Televizyon kanallarında her şeyi bilen, ama tam olarak neyi bildiğini bilmeyen, her iki sözün arasında bir yerlere mesajlar gönderen konuşmacılar aylardan beri bağımsız birer tartışmacı edasında kanaat önderi gibi hareket ediyor, vatandaşı heyecanlandırıyor, kışkırtıyor, özgür karar vermelerinin önünü kapatacak bir kesinlikle ön plana çıkmaya çalışıyorlar.
Orta ve üzeri yaştakiler de sevgisizlik ve saygısızlıktan yana dertliler. Kimsenin kimseye tahammülü, eyvallahı yok, sınırlar iyice zorlanmış, sabır eşiği düşmüş. Birine selam verince karşılık almak şöyle dursun, “Bir şey mi istedin?” der gibi bakıyorlar.

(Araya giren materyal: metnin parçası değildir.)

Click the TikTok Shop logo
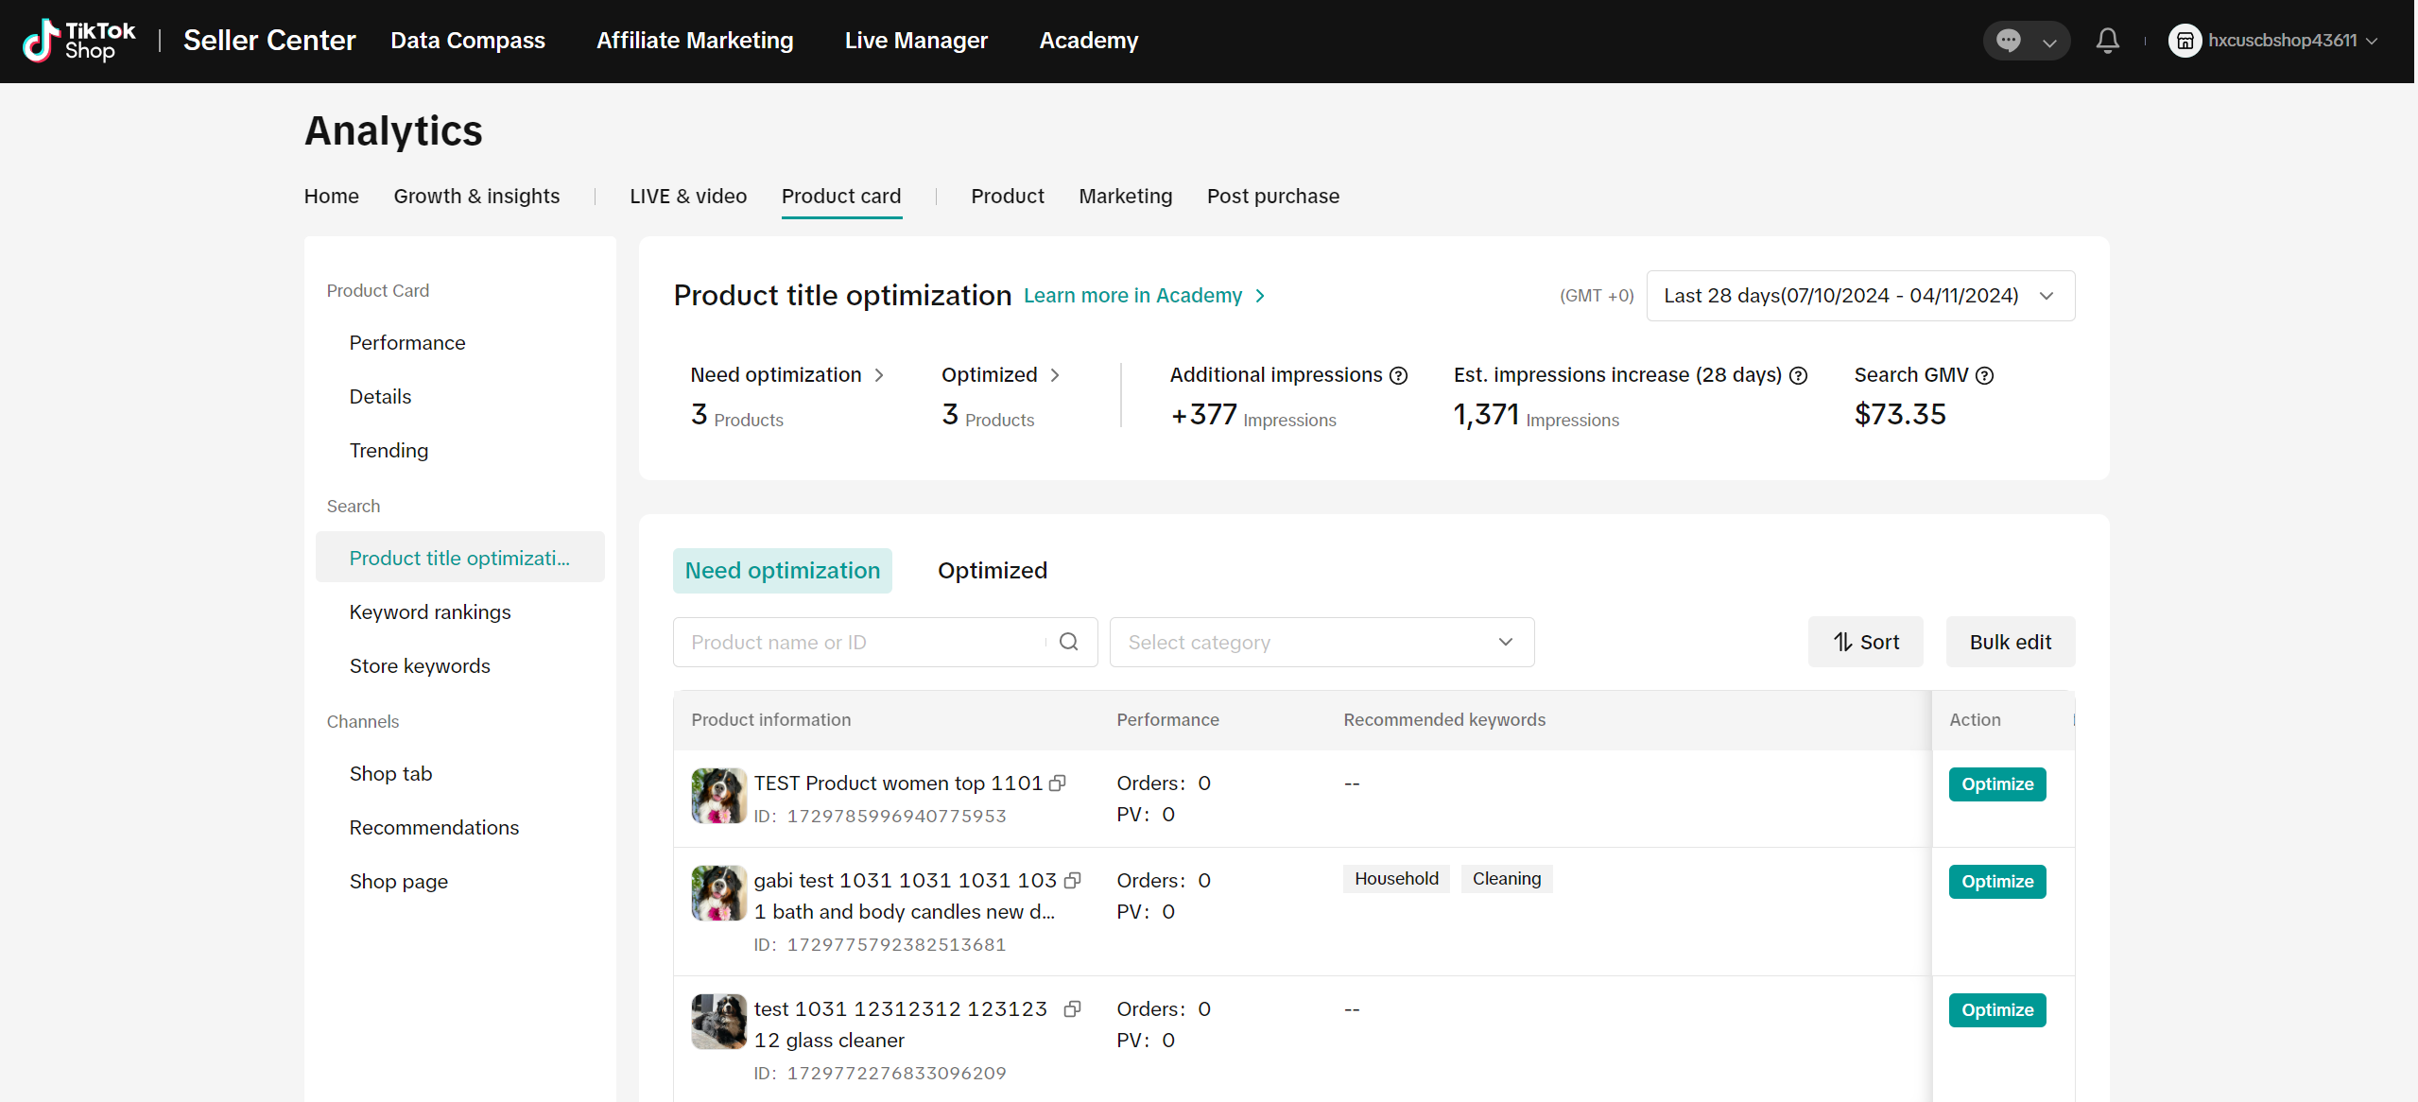Screen dimensions: 2418x1102 coord(79,41)
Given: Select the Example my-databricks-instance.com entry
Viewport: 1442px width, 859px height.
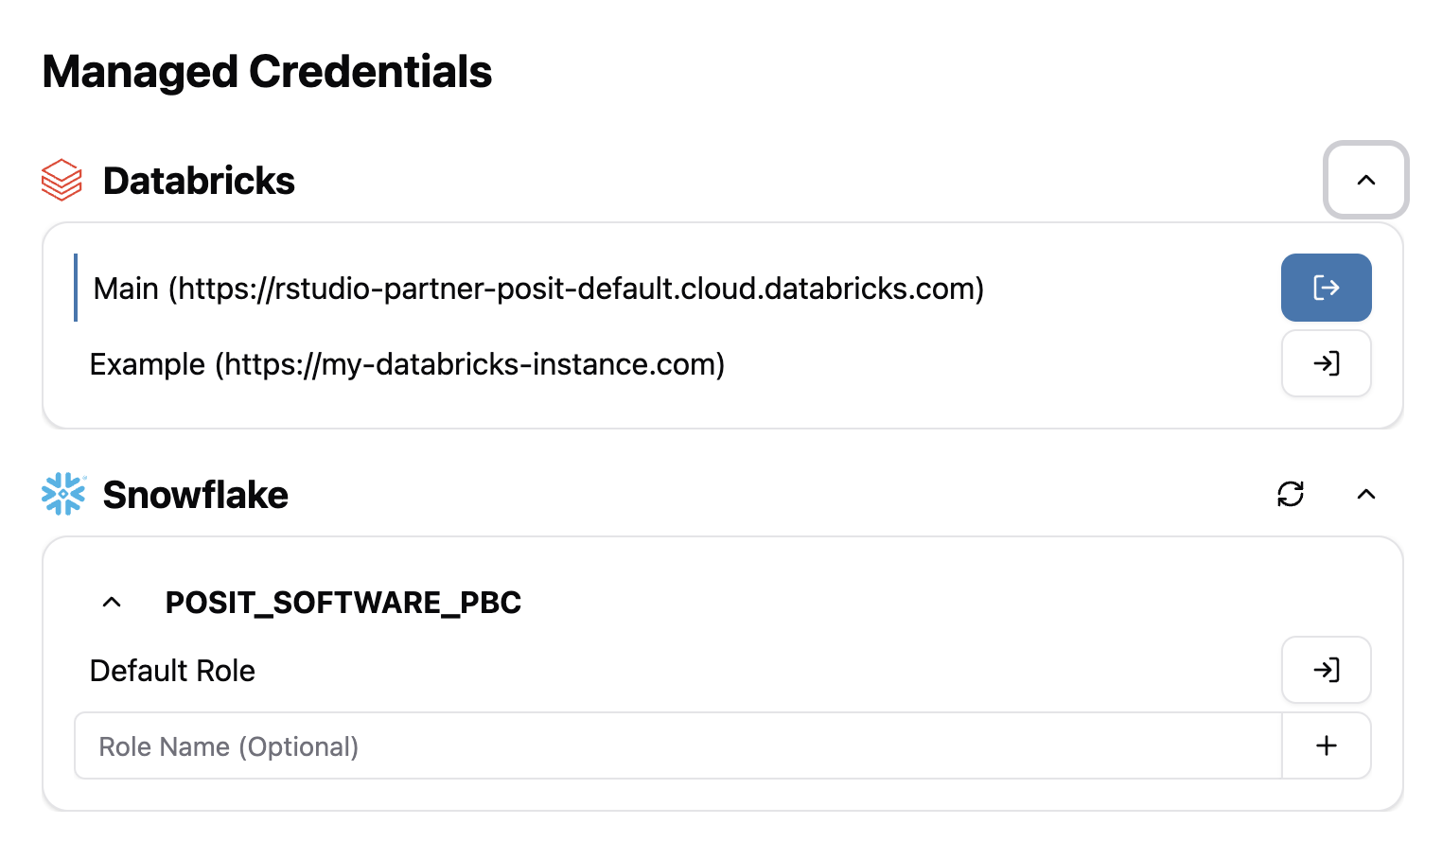Looking at the screenshot, I should [407, 363].
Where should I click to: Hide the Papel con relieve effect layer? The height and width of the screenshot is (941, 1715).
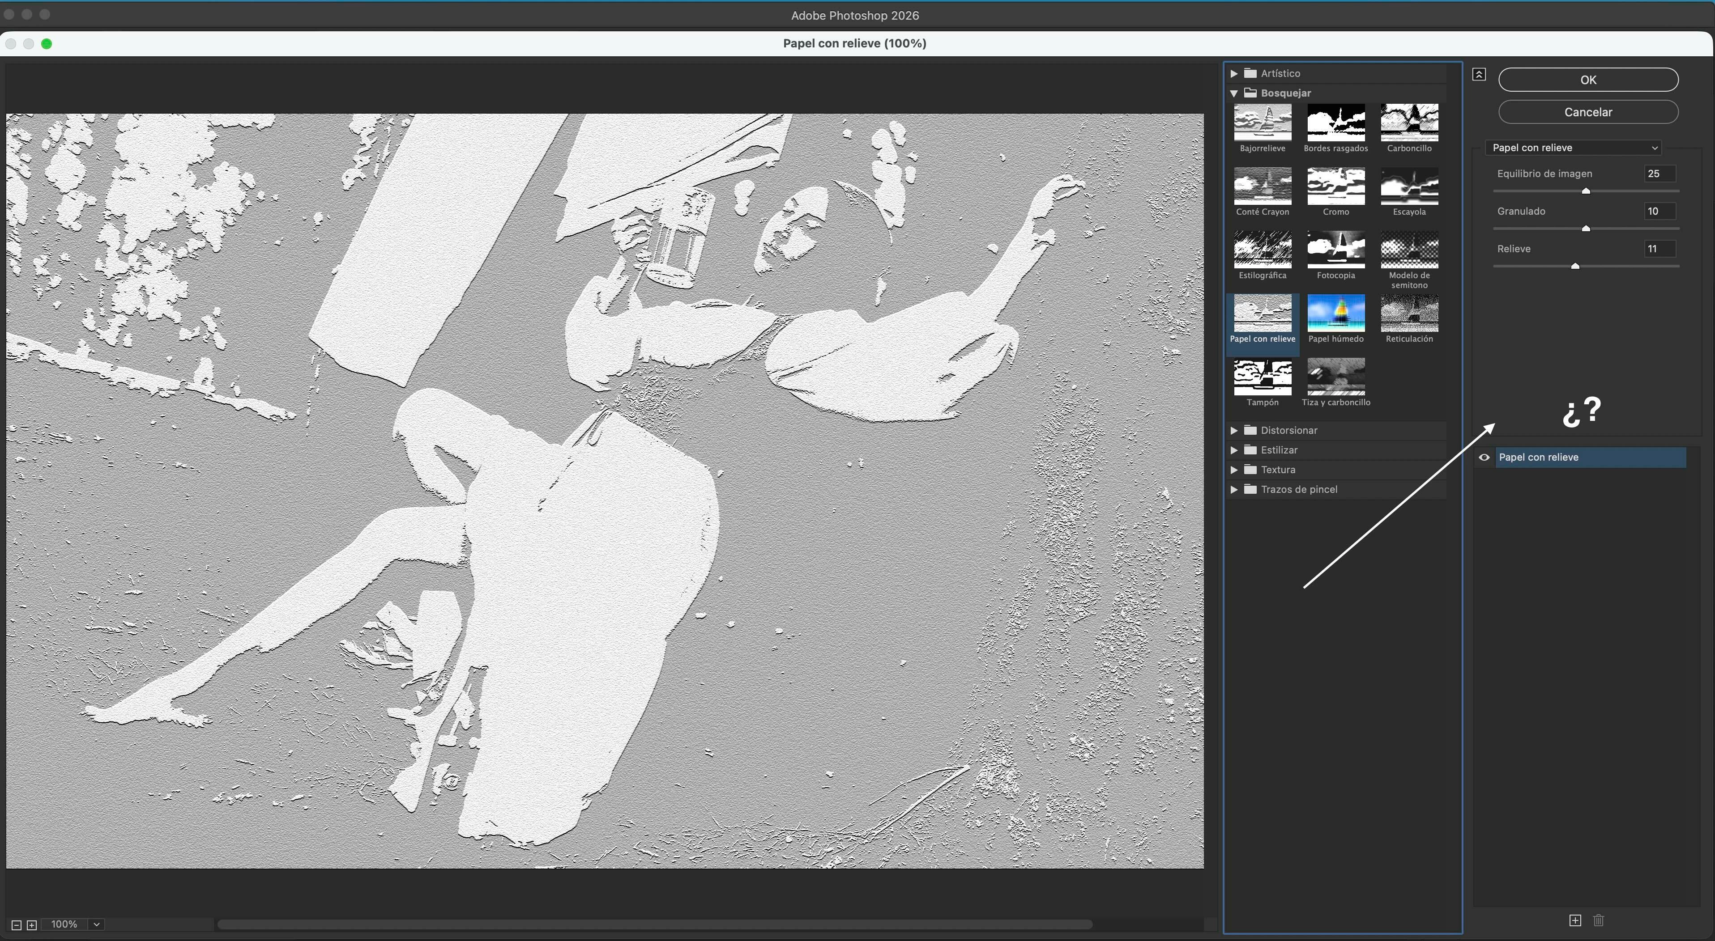[x=1484, y=457]
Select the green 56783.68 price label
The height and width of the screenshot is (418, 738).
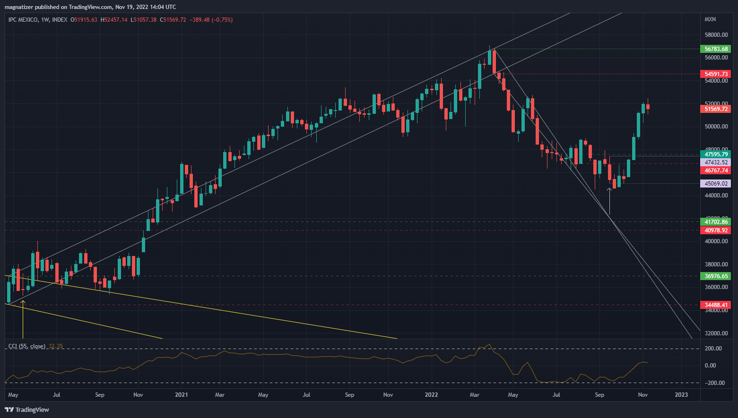tap(716, 49)
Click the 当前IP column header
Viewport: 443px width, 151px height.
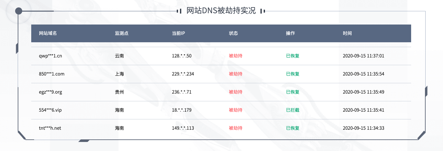click(x=178, y=33)
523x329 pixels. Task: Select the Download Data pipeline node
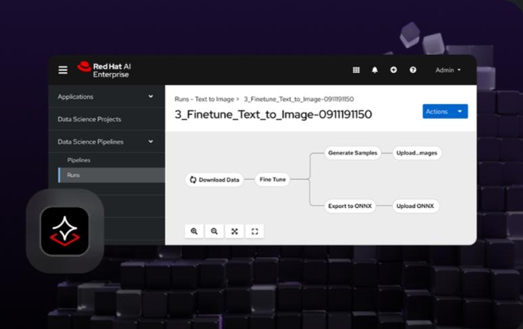[214, 180]
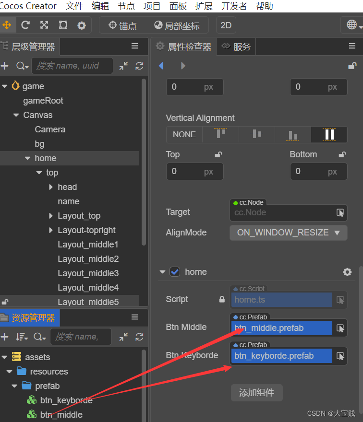Select the scale transform tool

tap(44, 25)
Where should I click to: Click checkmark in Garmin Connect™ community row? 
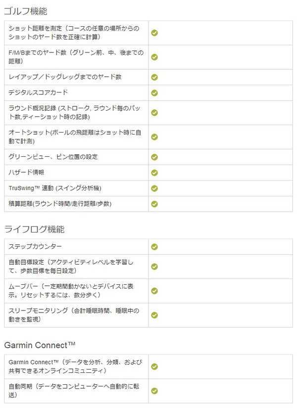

İnsanoğlu seçimler, kararsızlıklar, ikilemler gibi konularda kendini kalabalıklar içinde yalnız hissediyor, yalnızlığı da adeta gündüzken geceye dönen hayatını da akşamın alacakaranlığında dertleriyle baş başa kalmış anılarıyla, gelecekten umudu kesmiş, kararsızlıklar içinde bocalıyor. Hayata ve insana dair umudu da hüznü de herkes kendi iç dünyasında yaşıyor. Albert Camus’nün Düşüş romanında söylediği gibi “Gözü daha yükseklerde bir yerde olan herkes günün birinde gözünün kararabileceğini de düşünmelidir. Bizi çağıran, bizi kışkırtan, altımızdaki boşluğun sesi, düşme arzusudur. Bu arzunun karşısında dehşete kapılır, kendimizi korumaya çalışırız.” O nedenle kendi dünyamızda oluşturduğumuz sanal alemden bir an önce çıkmaya bakalım, bir an önce özümüzü, sözümüzü korumaya bakmanın yollarını arayalım. Güzel ülkemde hırs ve ihtiraslara mola vermenin gecikmiş zilleri çoktan çalmaya başlamış. Kulak verelim.